C'est l'acte de décès d'une sœur de Marguerite (prénommée Madeleine) qui laisse penser que Laurent et Roland sont la même personne : en effet l'un des deux témoins est Pierre Le Masson. Si ses liens de parenté ne sont pas précisés, on reconnaît néanmoins la signature de l'époux de Marguerite.

J'adopte donc Roland (et tous ses enfants)... jusqu’à preuve du contraire !





7 commentaires:

  1. J'approuve cette décision mûrement réfléchie, ! En généalogie une grande prudence est nécessaire mais souvent l'intuition nous conduit sur le bon chemin.

    RépondreSupprimer
  2. Un cas intéressant. Les deux prénoms se ressemblent mais sont quand même assez différents. Roland une seule fois, ça peut être une erreur, mais Roland plusieurs fois, ça devient significatif. Je me suis donné comme règle absolue de ne jamais tirer de conclusion sans preuve. Avez-vous vérifié l'identité des parrains et marraines et leurs liens de parenté avec les enfants ? Non seulement pour le couple qui vous intéresse, mais aussi pour ses frères et soeurs présumés des deux côtés ? Très souvent, cet exercice permet de mieux identifier les parents. Bonne chance :-)

    RépondreSupprimer
  3. Il faut prendre son temps pour la réflexion, revenir et ensuite l'intuition se concrétise tout doucement. Mais il n'empêche, sans preuve totale, il faut écrire le différent sur la fiche de l'individu.
    et ....surtout ne pas oublier de mettre ses sources.

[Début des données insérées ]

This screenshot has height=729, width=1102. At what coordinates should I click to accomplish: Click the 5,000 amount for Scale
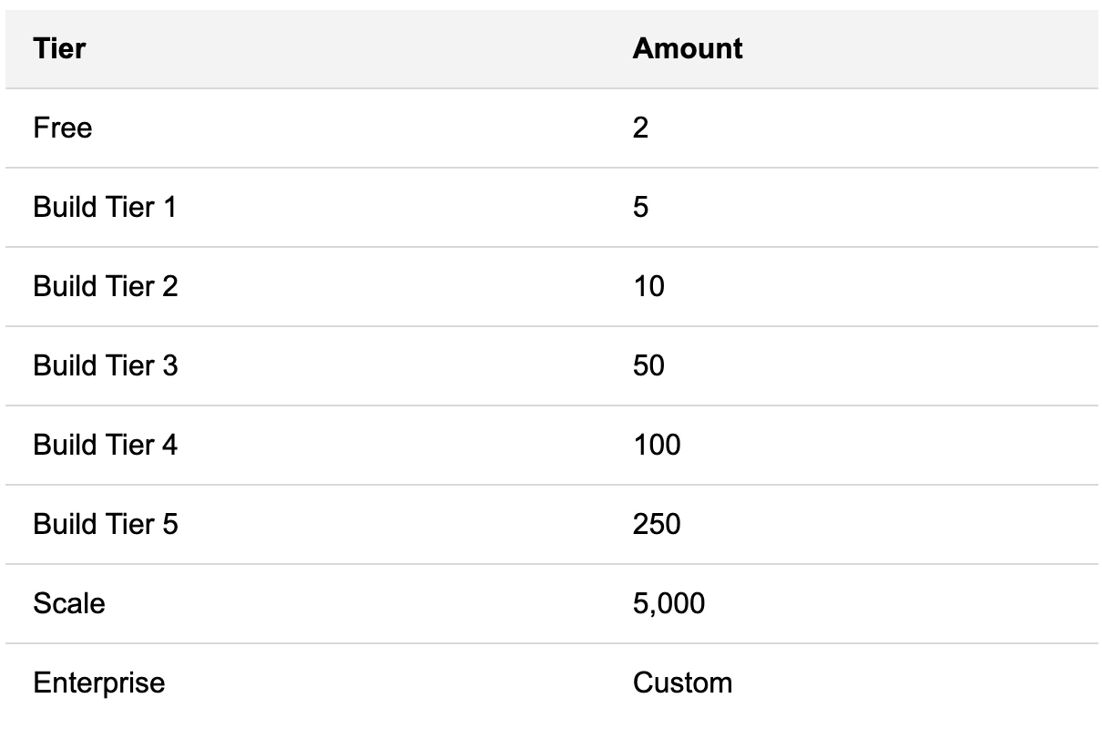(x=668, y=603)
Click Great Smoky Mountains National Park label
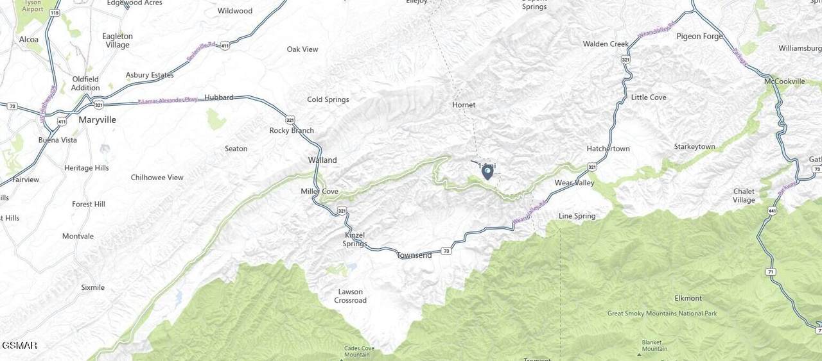 point(662,314)
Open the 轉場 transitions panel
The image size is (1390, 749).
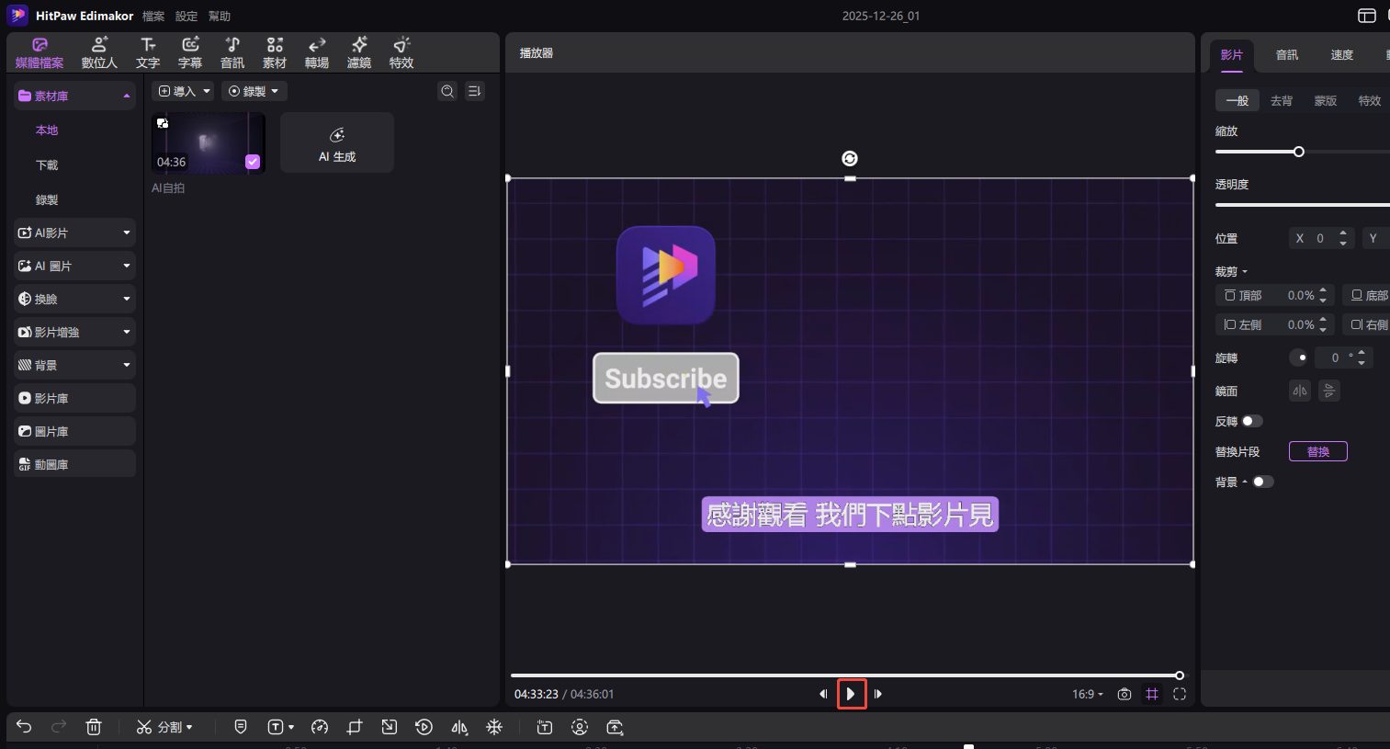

    Respectueusement, Catherine.

    RépondreSupprimer
  4. J'ai souvent trouvé cette confusion entre Laurent et Roland dans les registres du Morbihan. Elle portait sur le nom de famille et donnait lieu en plus à de multiples variantes orthographiques : Lorent, Lorand, Rolland... Cette dyslexie est peut-être due à la prononciation locale.
    http://gw.geneanet.org/mahelblonde_w?lang=fr&m=NOTES&f=varia#a_1

    RépondreSupprimer
    Réponses
    1. bonjour,
      habitant près de Briollay, je vous joins un extrait racontant un peu l'histoire de ce naufrage :
      Briollay, un naufrage catastrophique
      30 avril 1653 : journée d’épouvante à Briollay. Le lendemain avait lieu à Angers l’installation de Michel Gohin, maire, suivie de nombreuses réjouissances. 42 habitants (20 hommes et 22 femmes, dont 24 habitants de Morannes) venus de Précigné, de Morannes et d’autres paroisses, s’étaient embarqués sur la Sarthe, à destination de la ville d’Angers. Avec les prés inondés, un fort courant secouait le bateau et l’entraînait. Heurtant peut-être un tronc d’arbre et devenu incontrôlable, il chavira. Tous les passagers se noyèrent. Retrouvés les jours suivants, leurs corps furent inhumés dans le cimetière de Briollay de l’époque.

      Extrait du livre « Briollay » de Louis Maucourt (2006)
      cordialement lalie 49

      Supprimer
    2. Merci pour ce texte complémentaire !
      Voici les circonstances du drame éclairées.